To some, that looks like progress.
To others, it’s the death of touring cars.
And that is the real problem.
Not whether one shell is pretty or ugly. Not whether the Vortex is a step too far, a clever leap forward, or simply the latest thing we are all going to complain about before quietly buying one and trying it.
It is about identity.
Could RC racing ever be an Olympic sport?
Probably not any time soon.
But asking the question is useful, because it exposes something more important: whether RC racing wants to be a hobby, a sport, or a motorsport discipline in its own right.
That is where things get a bit uncomfortable, because the outside world already has its own answer.
The world sees toy cars.
We call them toy cars ourselves. Usually with a grin, a shrug, and a bit of self-deprecating humour. It is part defence mechanism, part community code, part truth. These are small cars. They sit on folding tables. They are fixed with tiny screws. We geek out on shiny miniature tools. Some of us collect them and put them on shelves.

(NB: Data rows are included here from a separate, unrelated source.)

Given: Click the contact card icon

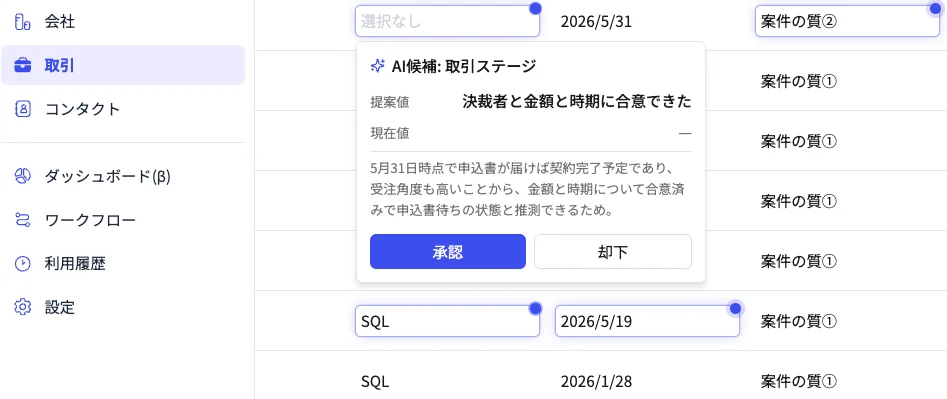Looking at the screenshot, I should [x=22, y=109].
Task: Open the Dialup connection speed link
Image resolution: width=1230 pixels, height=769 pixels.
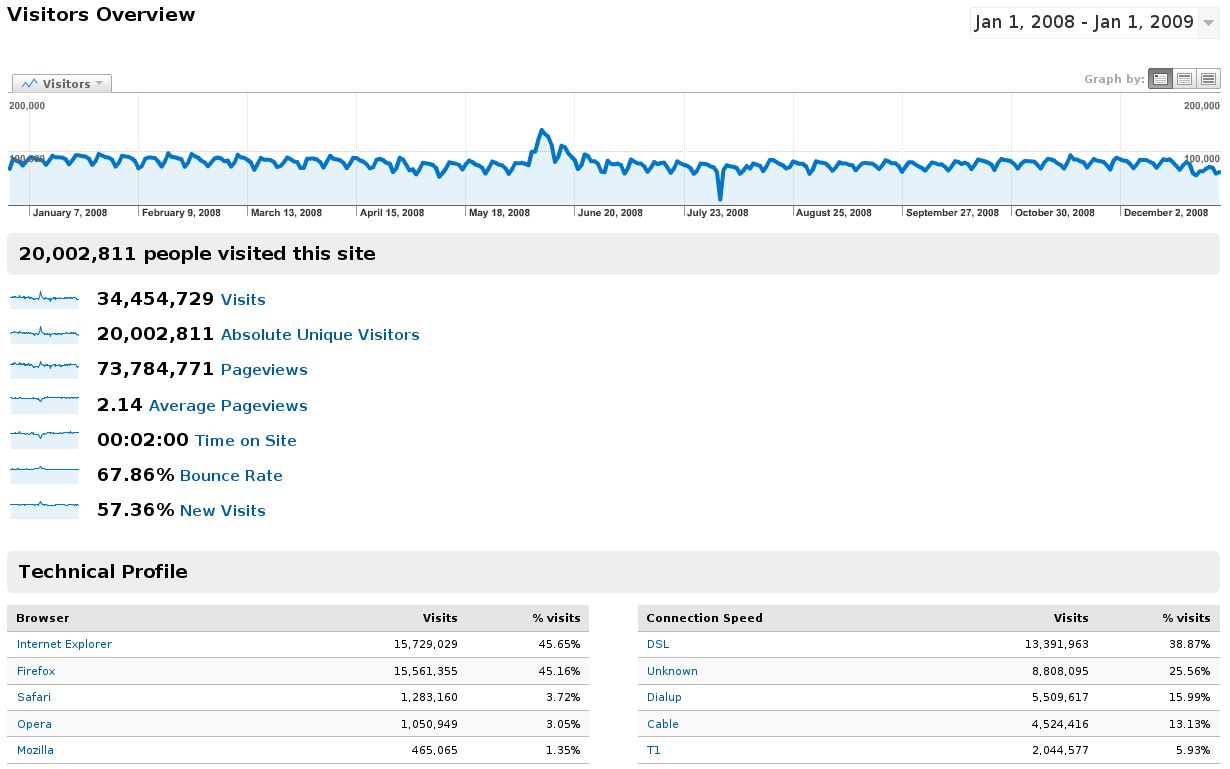Action: click(x=664, y=697)
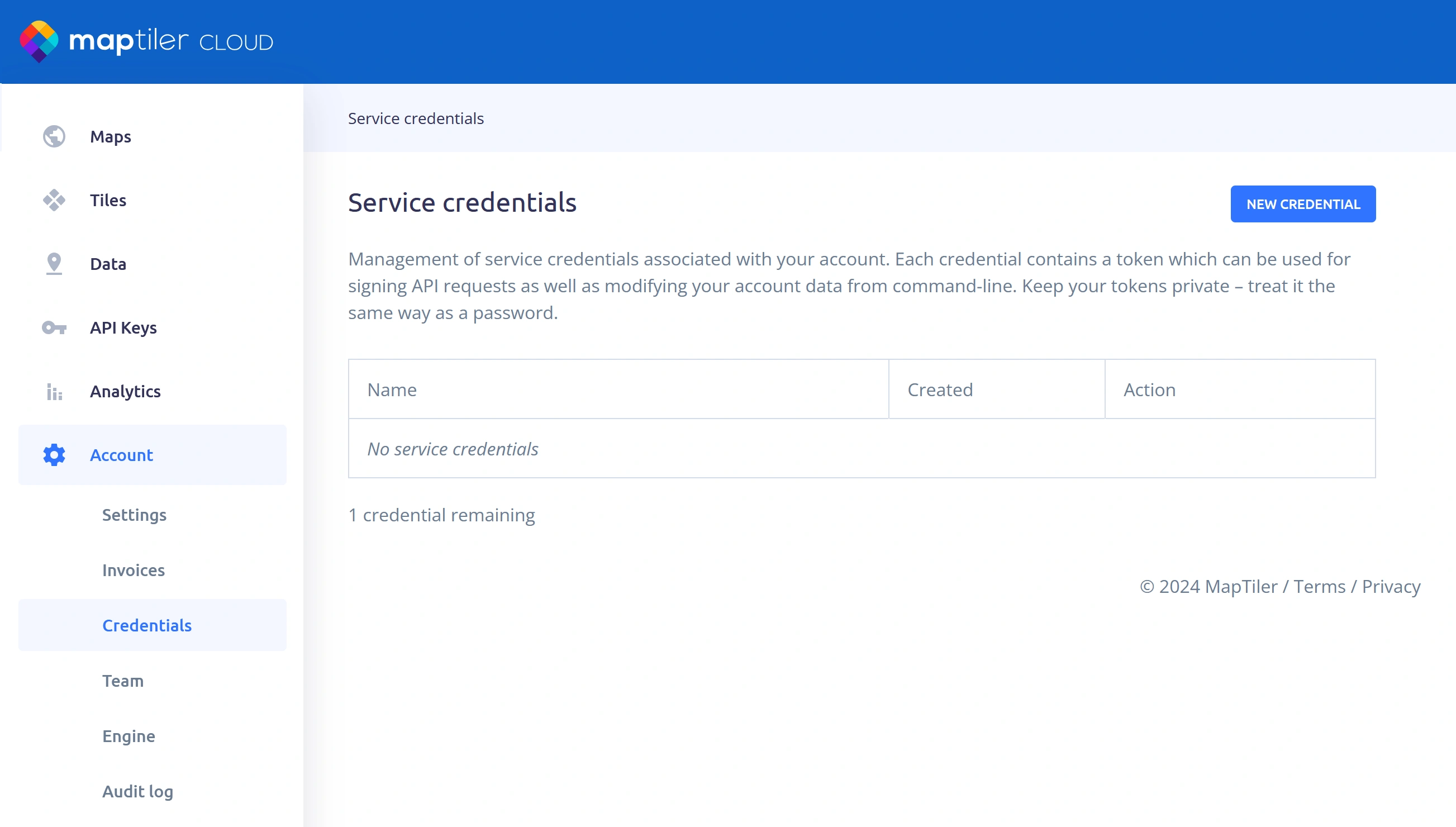Click the API Keys key icon
Image resolution: width=1456 pixels, height=827 pixels.
54,328
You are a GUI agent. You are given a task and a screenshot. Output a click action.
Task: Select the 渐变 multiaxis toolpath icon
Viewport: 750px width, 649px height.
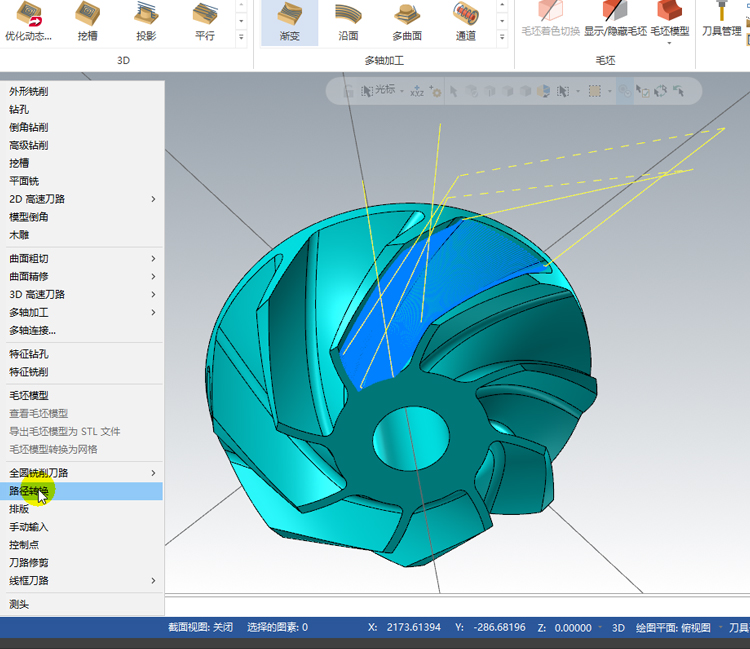pos(289,22)
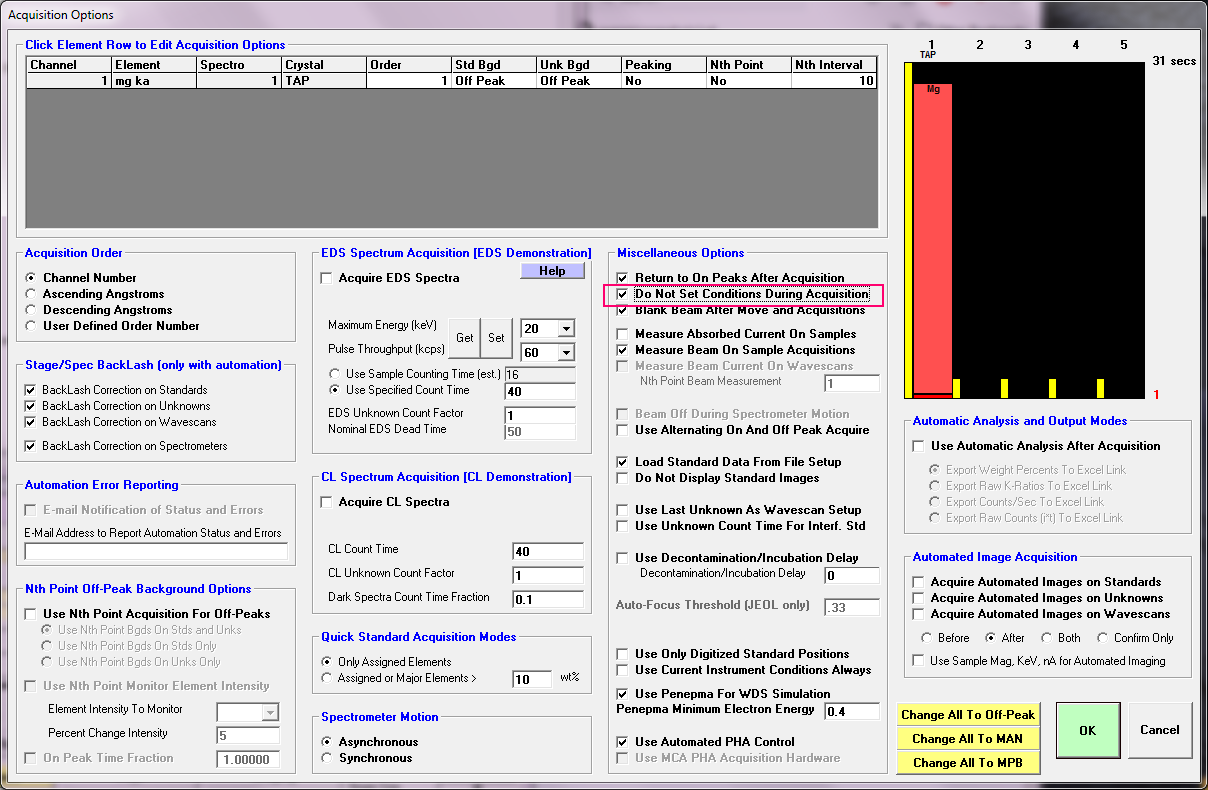Enable Acquire EDS Spectra checkbox

click(x=326, y=278)
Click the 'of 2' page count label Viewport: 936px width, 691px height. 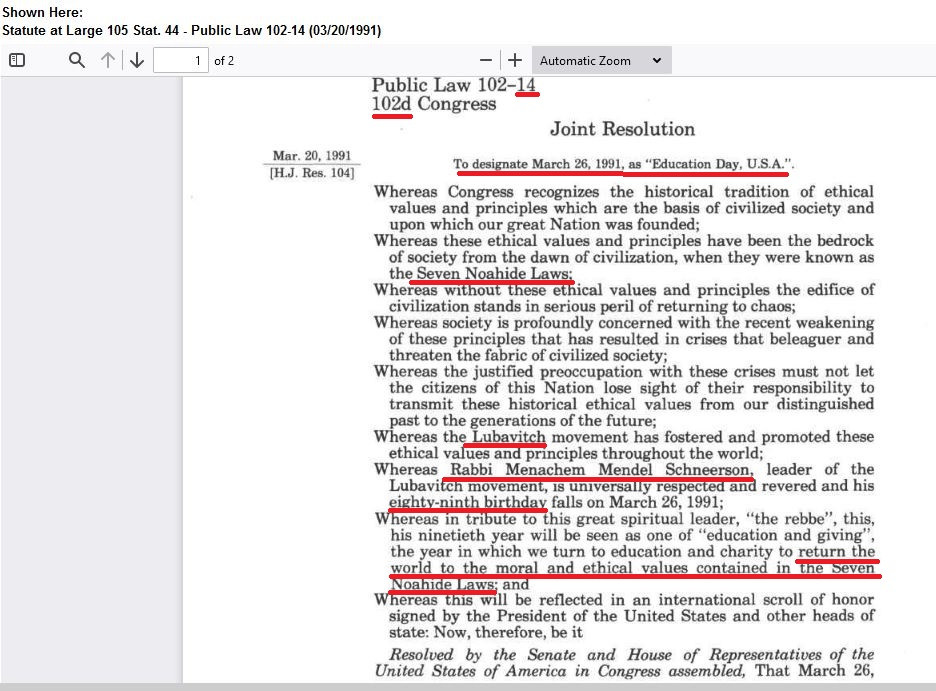224,61
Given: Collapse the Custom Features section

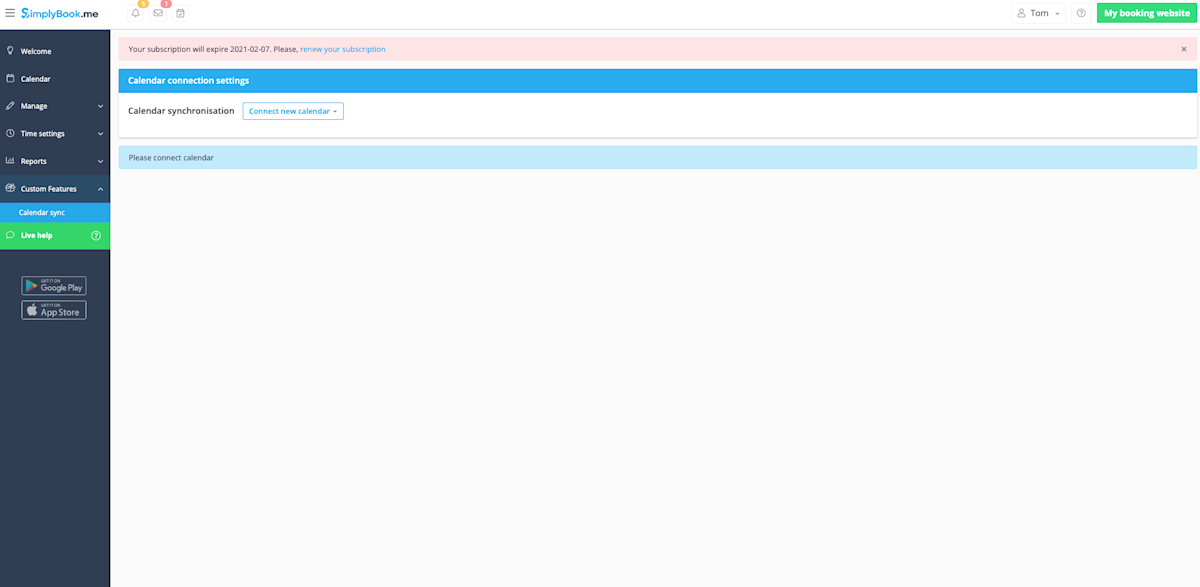Looking at the screenshot, I should pyautogui.click(x=99, y=188).
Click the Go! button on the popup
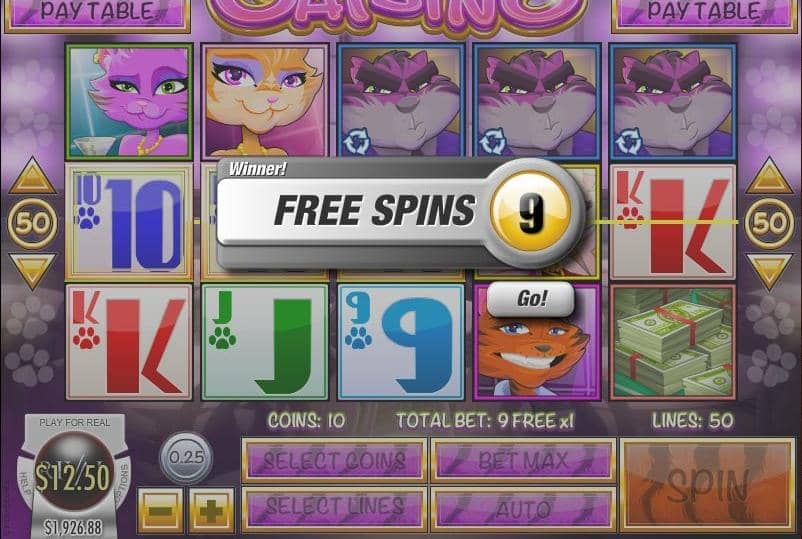This screenshot has height=539, width=802. pyautogui.click(x=530, y=299)

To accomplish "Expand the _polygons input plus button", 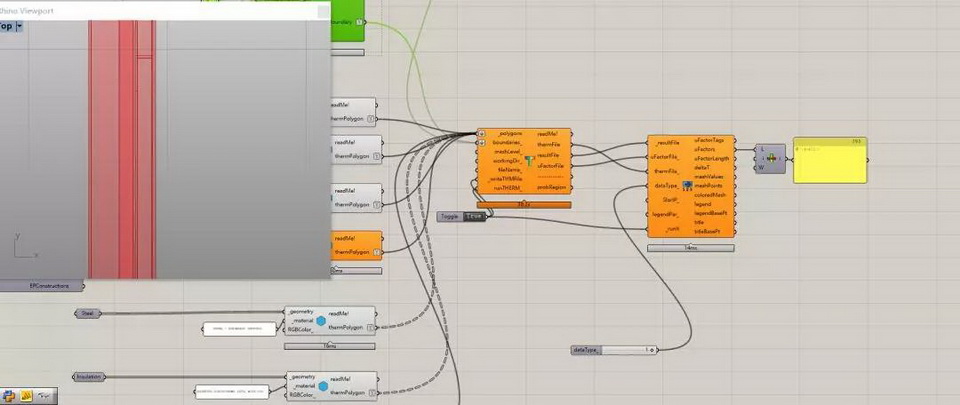I will point(482,133).
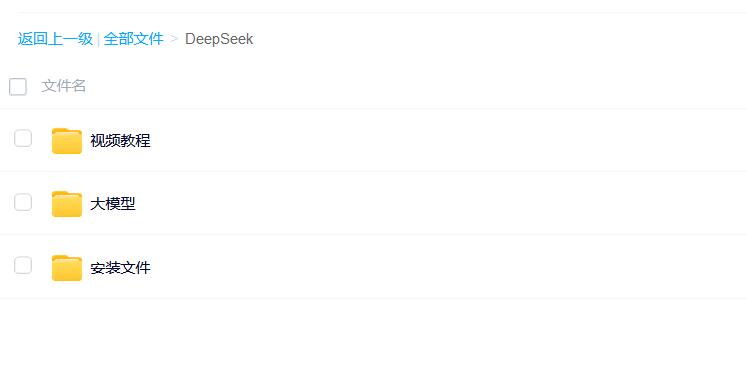This screenshot has width=747, height=365.
Task: Click the DeepSeek breadcrumb label
Action: pos(219,39)
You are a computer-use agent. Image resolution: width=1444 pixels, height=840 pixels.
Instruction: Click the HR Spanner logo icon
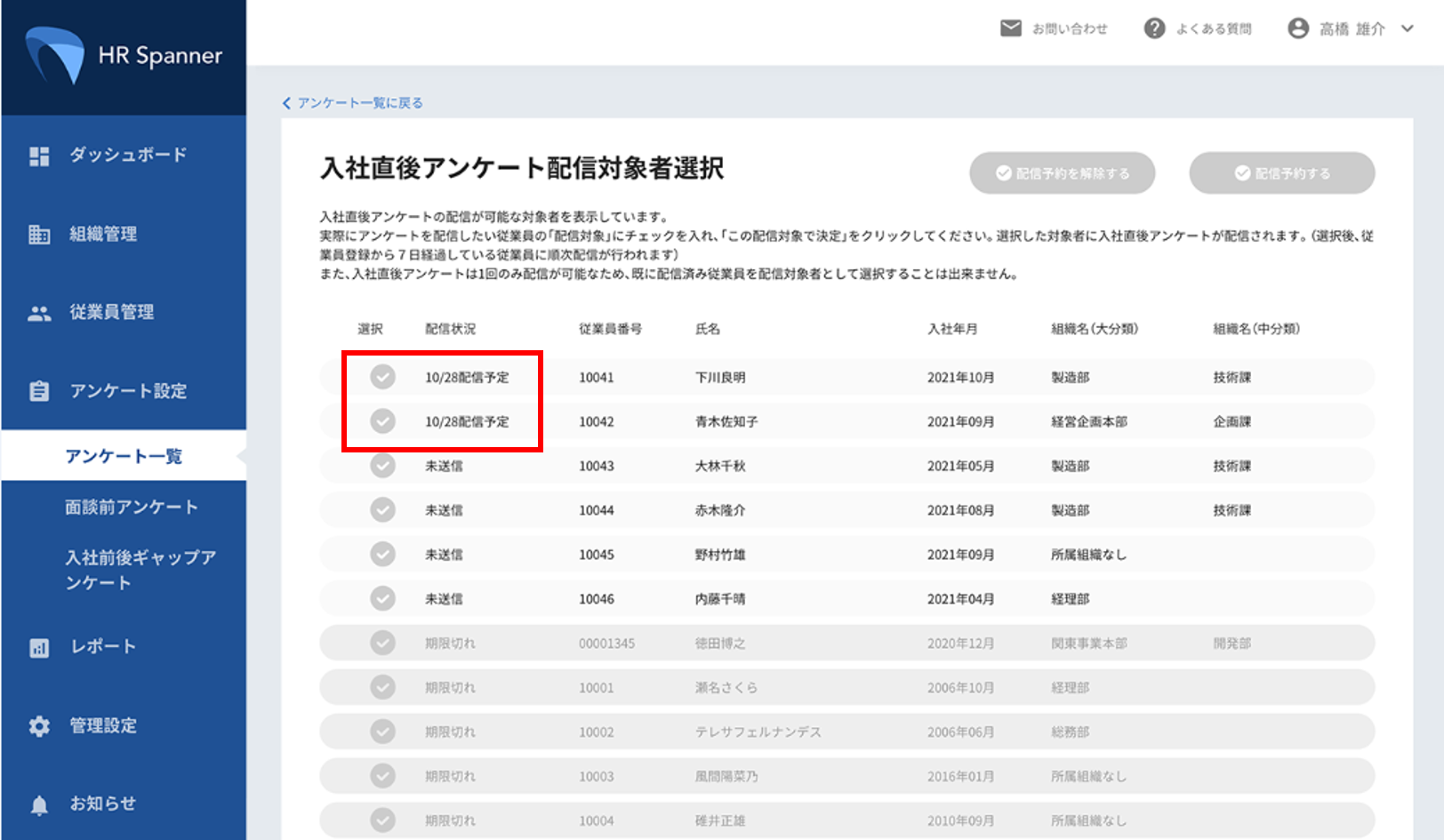[55, 55]
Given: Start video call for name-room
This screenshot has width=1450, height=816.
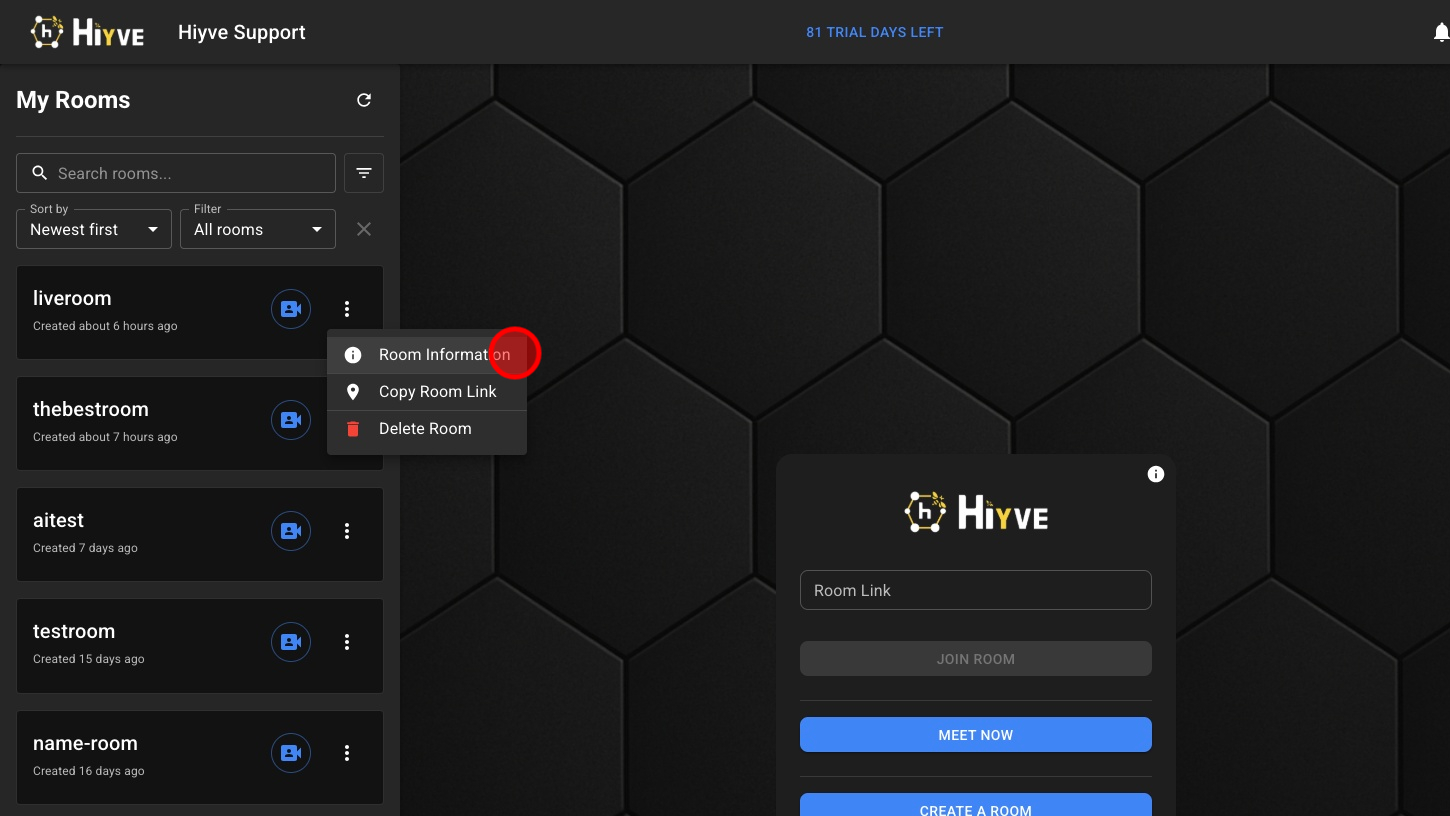Looking at the screenshot, I should tap(291, 753).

So yes, that sounds like toy cars.
But here is the awkward bit. We want the warmth and humour of the hobby. We want the charm of club race night and the “let’s just have a good time racing toy cars” spirit.
But we also want councils, sponsors, schools, media, governing bodies, funders, parents and young people to see what we really are: a serious technical sport full of skill, discipline, engineering, pressure and competition.
Check out the decisive A Final of KOC26 RD2 at Aldershot — a five-minute touring car race where literally no one was “playing with cars”. It was speed, judgement, setup, tyre management, hand-eye coordination, mechanical sympathy, emotional control and racecraft. We all stopped to watch, wished we were that good and applauded at the end.
These racers do not play. They adjust tyre warmers based on the temperature of the asphalt. They spend days away from friends and family testing small adjustments to the roll centre. They worry about their rival running a steel chassis while they are on carbon. They buy books, read blogs and think all week about how to go faster.
That is sport.
But We Don’t Get Gold Medals
Which brings us back to the Olympics.
Not because RC touring car racing is about to roll into Los Angeles or Brisbane with LiPo bags designed by Stella McCartney. It is not. Nobody sensible should pretend otherwise.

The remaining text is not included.